Data to examine Start Marker

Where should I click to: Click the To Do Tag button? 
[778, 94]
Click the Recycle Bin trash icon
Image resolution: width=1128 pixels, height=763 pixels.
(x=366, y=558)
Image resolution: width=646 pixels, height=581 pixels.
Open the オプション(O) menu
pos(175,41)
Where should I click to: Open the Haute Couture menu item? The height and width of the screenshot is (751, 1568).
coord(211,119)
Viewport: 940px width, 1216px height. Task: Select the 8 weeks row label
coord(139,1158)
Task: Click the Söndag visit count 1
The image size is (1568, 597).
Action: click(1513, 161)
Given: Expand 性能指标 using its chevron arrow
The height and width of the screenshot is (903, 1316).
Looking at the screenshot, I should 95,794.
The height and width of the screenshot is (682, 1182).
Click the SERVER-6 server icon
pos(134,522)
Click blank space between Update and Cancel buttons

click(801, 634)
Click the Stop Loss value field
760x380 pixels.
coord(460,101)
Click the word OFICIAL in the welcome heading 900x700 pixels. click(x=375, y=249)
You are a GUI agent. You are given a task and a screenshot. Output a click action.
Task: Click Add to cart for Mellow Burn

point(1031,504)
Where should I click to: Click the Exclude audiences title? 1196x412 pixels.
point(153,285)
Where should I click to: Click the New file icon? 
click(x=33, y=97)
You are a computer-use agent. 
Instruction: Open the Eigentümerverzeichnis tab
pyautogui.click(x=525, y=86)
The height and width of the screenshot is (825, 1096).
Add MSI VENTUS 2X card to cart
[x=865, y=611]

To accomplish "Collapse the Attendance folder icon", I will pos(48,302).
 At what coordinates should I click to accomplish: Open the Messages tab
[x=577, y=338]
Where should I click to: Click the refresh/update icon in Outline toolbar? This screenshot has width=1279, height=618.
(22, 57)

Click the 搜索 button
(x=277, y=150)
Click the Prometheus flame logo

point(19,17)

Data to examine End Marker

Your task is to return the full listing exactly as it was given.

■ **Written solution**
Where should I click to: Click the To Do Tag button? 
[778, 94]
Click the Recycle Bin trash icon
Image resolution: width=1128 pixels, height=763 pixels.
(x=366, y=558)
Image resolution: width=646 pixels, height=581 pixels.
Open the オプション(O) menu
pos(175,41)
Where should I click to: Open the Haute Couture menu item? The height and width of the screenshot is (751, 1568).
coord(211,119)
Viewport: 940px width, 1216px height. Task: Select the 8 weeks row label
coord(139,1158)
Task: Click the Söndag visit count 1
The image size is (1568, 597).
Action: click(1513, 161)
Given: Expand 性能指标 using its chevron arrow
The height and width of the screenshot is (903, 1316).
Looking at the screenshot, I should 95,794.
The height and width of the screenshot is (682, 1182).
Click the SERVER-6 server icon
pos(134,522)
Click blank space between Update and Cancel buttons

click(801, 634)
Click the Stop Loss value field
760x380 pixels.
coord(460,101)
Click the word OFICIAL in the welcome heading 900x700 pixels. click(x=375, y=249)
You are a GUI agent. You are given a task and a screenshot. Output a click action.
Task: Click Add to cart for Mellow Burn

point(1031,504)
Where should I click to: Click the Exclude audiences title? 1196x412 pixels.
point(153,285)
Where should I click to: Click the New file icon? 
click(x=33, y=97)
You are a computer-use agent. 
Instruction: Open the Eigentümerverzeichnis tab
pyautogui.click(x=525, y=86)
The height and width of the screenshot is (825, 1096).
Add MSI VENTUS 2X card to cart
[x=865, y=611]

To accomplish "Collapse the Attendance folder icon", I will pos(48,302).
 At what coordinates should I click to accomplish: Open the Messages tab
[x=577, y=338]
Where should I click to: Click the refresh/update icon in Outline toolbar? This screenshot has width=1279, height=618.
(22, 57)

Click the 搜索 button
(x=277, y=150)
Click the Prometheus flame logo

point(19,17)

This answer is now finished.